From here on the hits keep rolling out, the room gets hotter and sweatier and the band look like they’re really enjoying themselves with the possible exception of whistle/guitar player John who appears to be having an absolute ball. He provides much of the visual interest when he is not playing one of his many instruments. Hopping and bopping like an absolute madman. Or possibly an extremely crusty version of Bez from the Happy Mondays?
They finish with an extended version of ‘Slow Motion Suicide’ which sees John indulging in a spot of crowd surfing to the visible irritation of the venue security while Dan plays the fiddle refrain in the middle of the mosh pit. A spotless piece of work, that continues for several minutes, without ever becoming boring or self-indulgent.

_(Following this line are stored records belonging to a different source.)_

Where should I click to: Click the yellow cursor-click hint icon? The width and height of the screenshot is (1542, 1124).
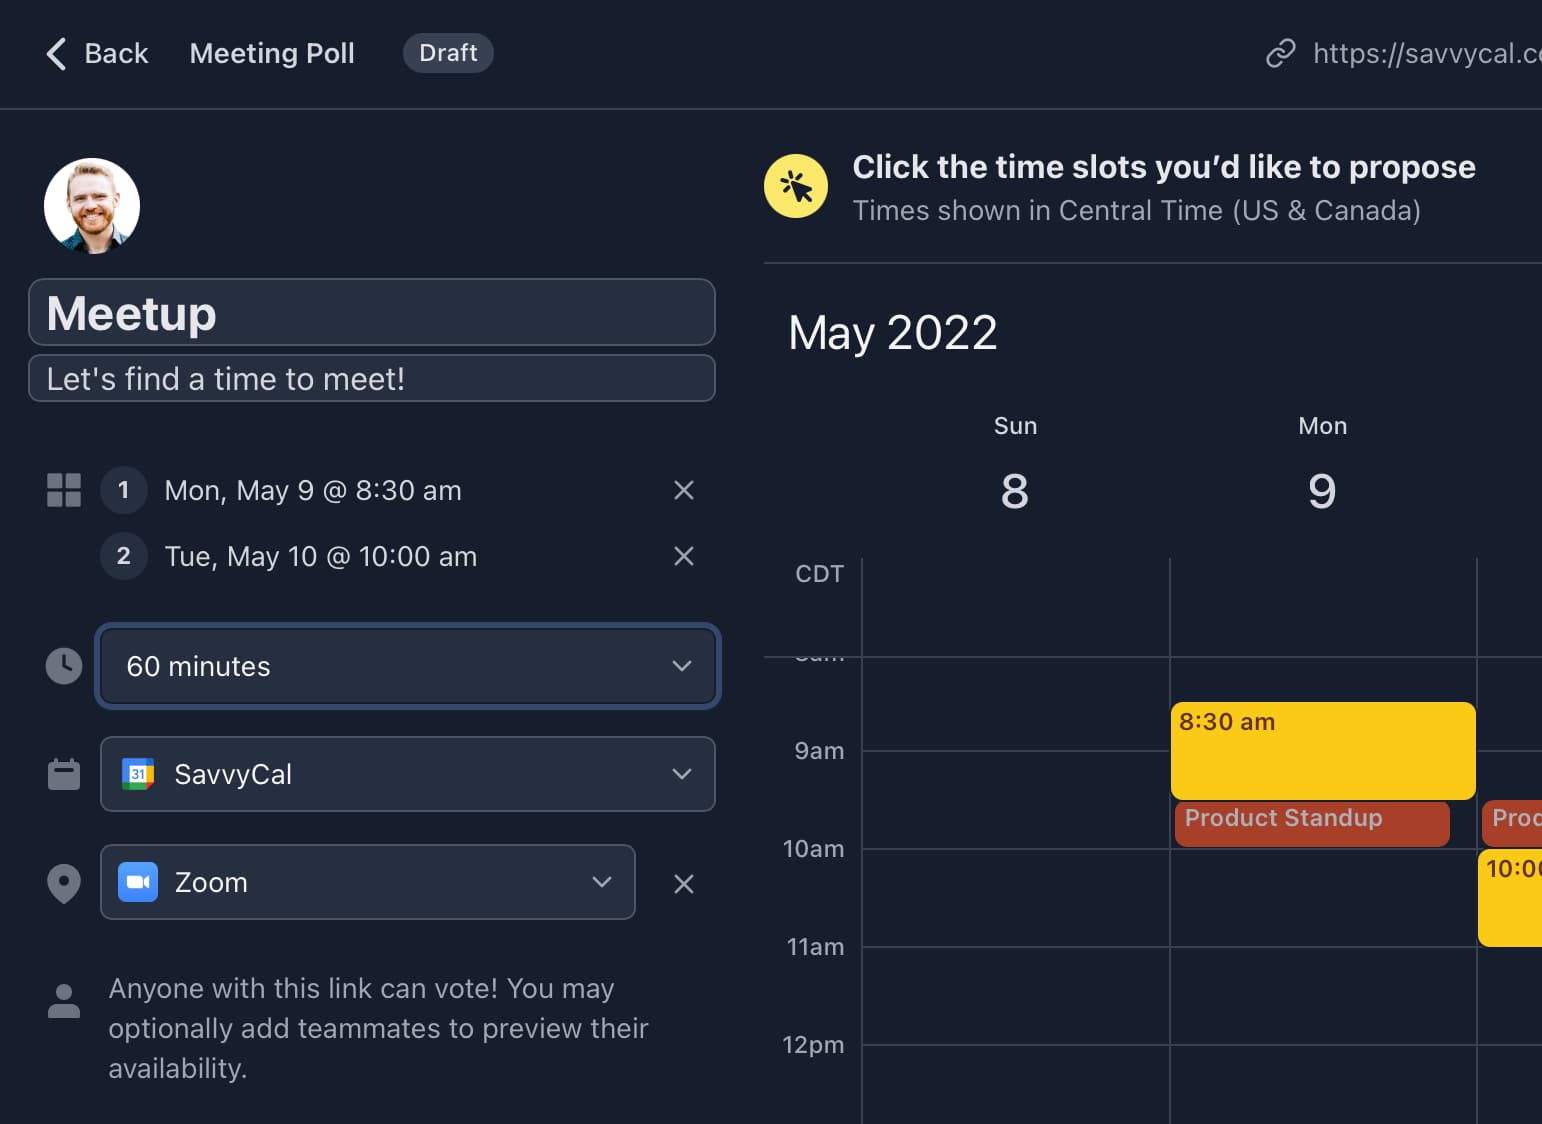tap(796, 186)
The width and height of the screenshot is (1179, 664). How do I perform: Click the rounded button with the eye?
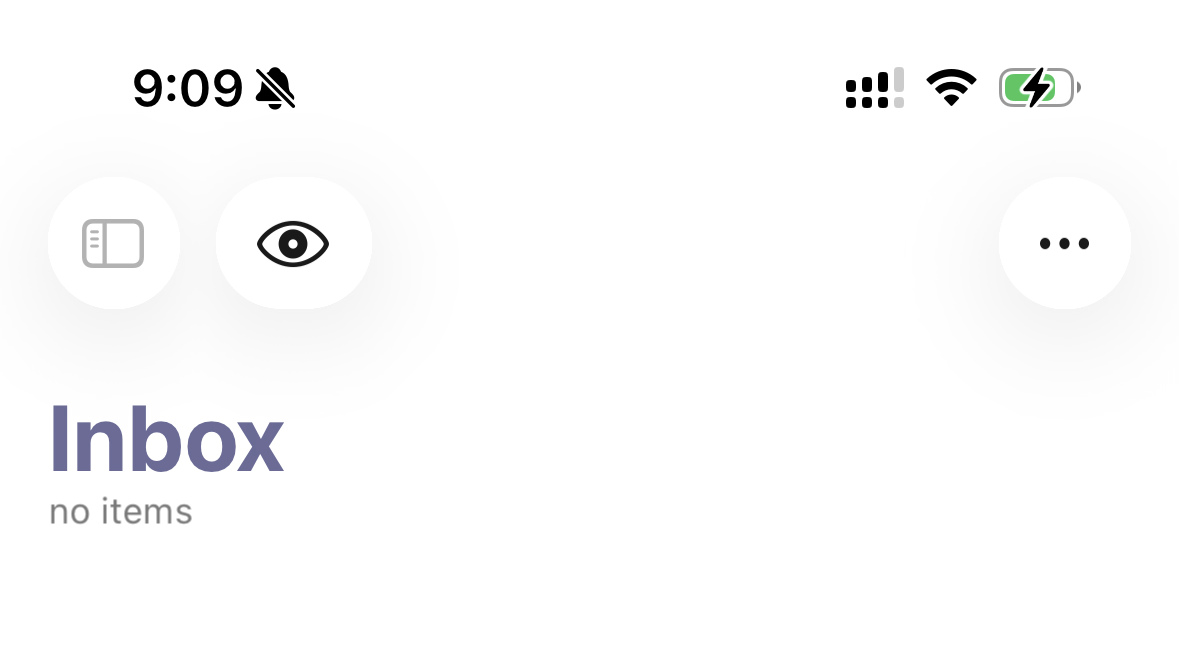pyautogui.click(x=293, y=243)
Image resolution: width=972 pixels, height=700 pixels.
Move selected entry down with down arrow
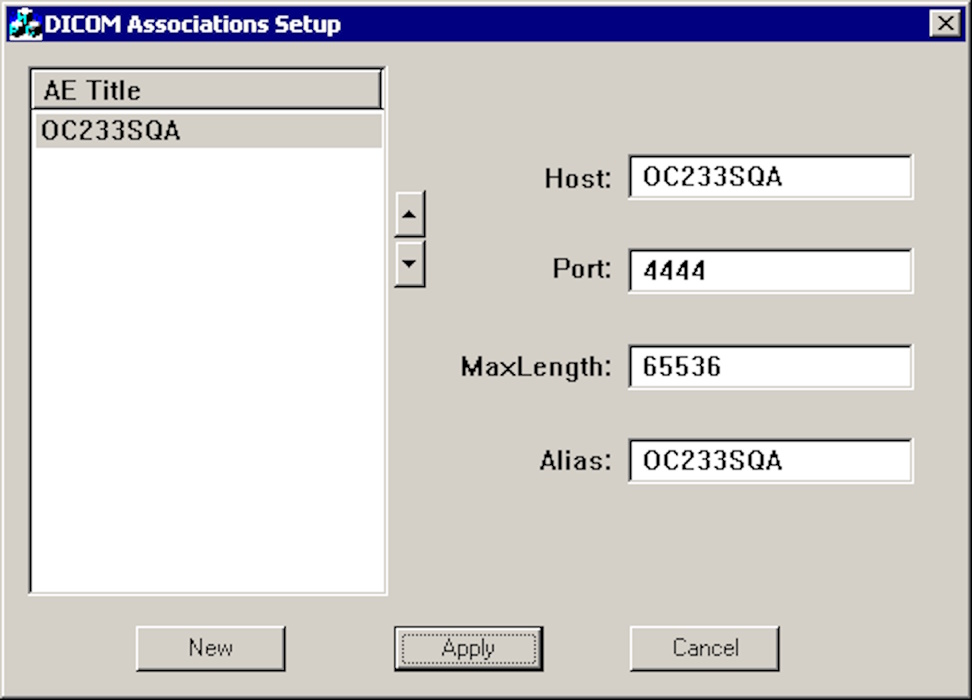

So twenty songs later the merry throng of hell-hounds young & old head out into the south coast drizzle beaming from ear to ear and ready to rehydrate in the nearest boozer. This band flatly refuses to stop improving with age while making everyone who witnesses them live behave like a teenager. More dates are scheduled over the summer with a full tour being lined up for the Autumn. Details here.

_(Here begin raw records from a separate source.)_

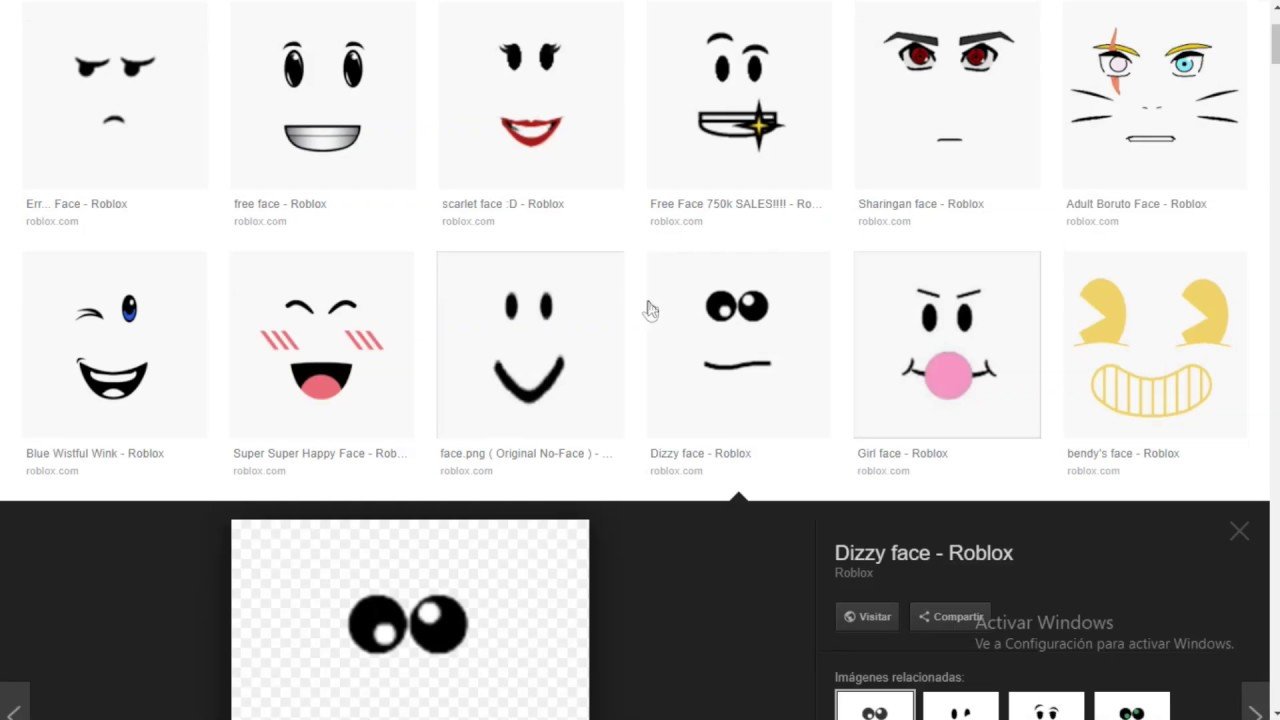Click the Visitar button
This screenshot has height=720, width=1280.
tap(867, 617)
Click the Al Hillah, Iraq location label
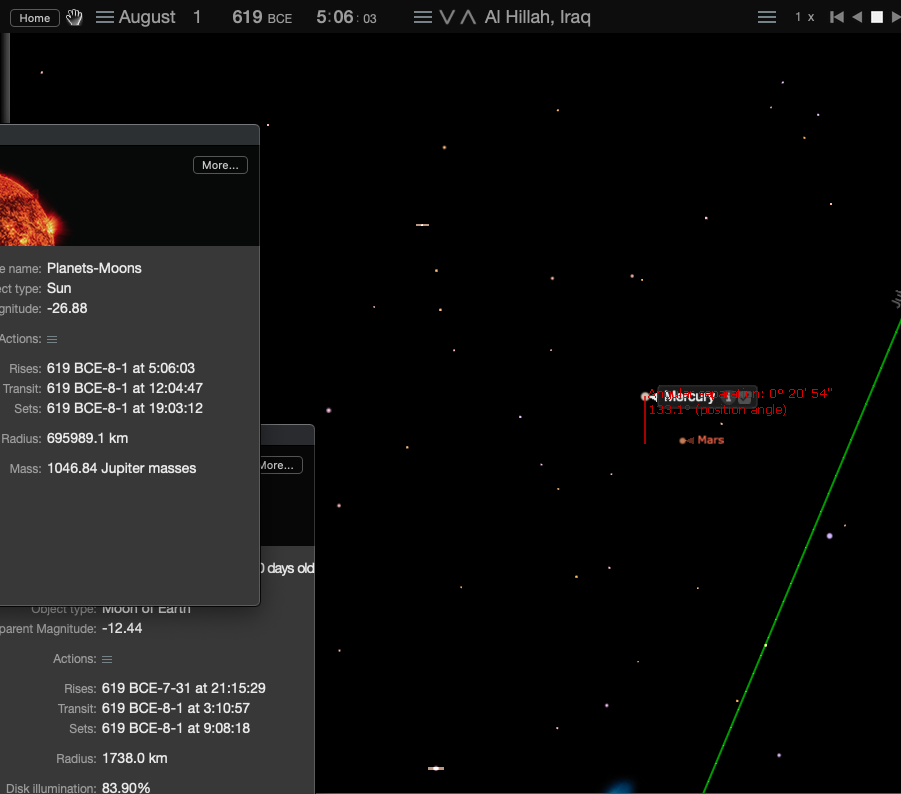 click(537, 17)
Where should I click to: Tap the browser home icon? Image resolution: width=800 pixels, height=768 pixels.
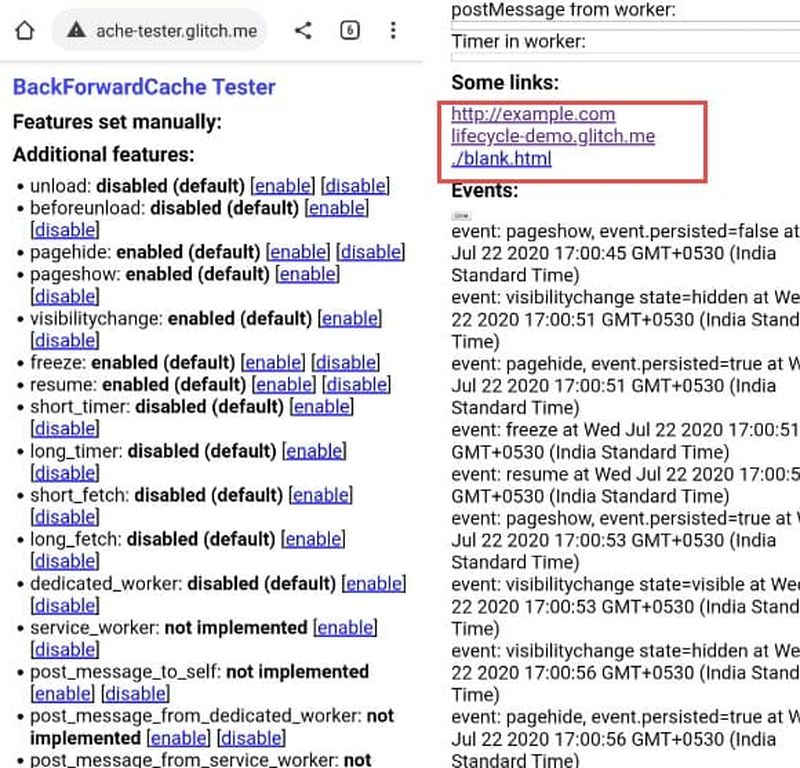[x=25, y=31]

Words & images by Guy Smallman
Since we wrote this review the new album has started hitting everyones doormats around the country and it does not disappoint. We’ll be posting a full appraisal of it in due course. You can order it here. Meanwhile those Autumn dates have started taking shape with the first being announced at Holmfirth Picturedrome on September 13th. But what we’re most excited about is the idea being floated on social media by band members that they should play the new album in it’s entirety on these dates combined with other favourites. It would be a bold decision and we say: BRING IT ON!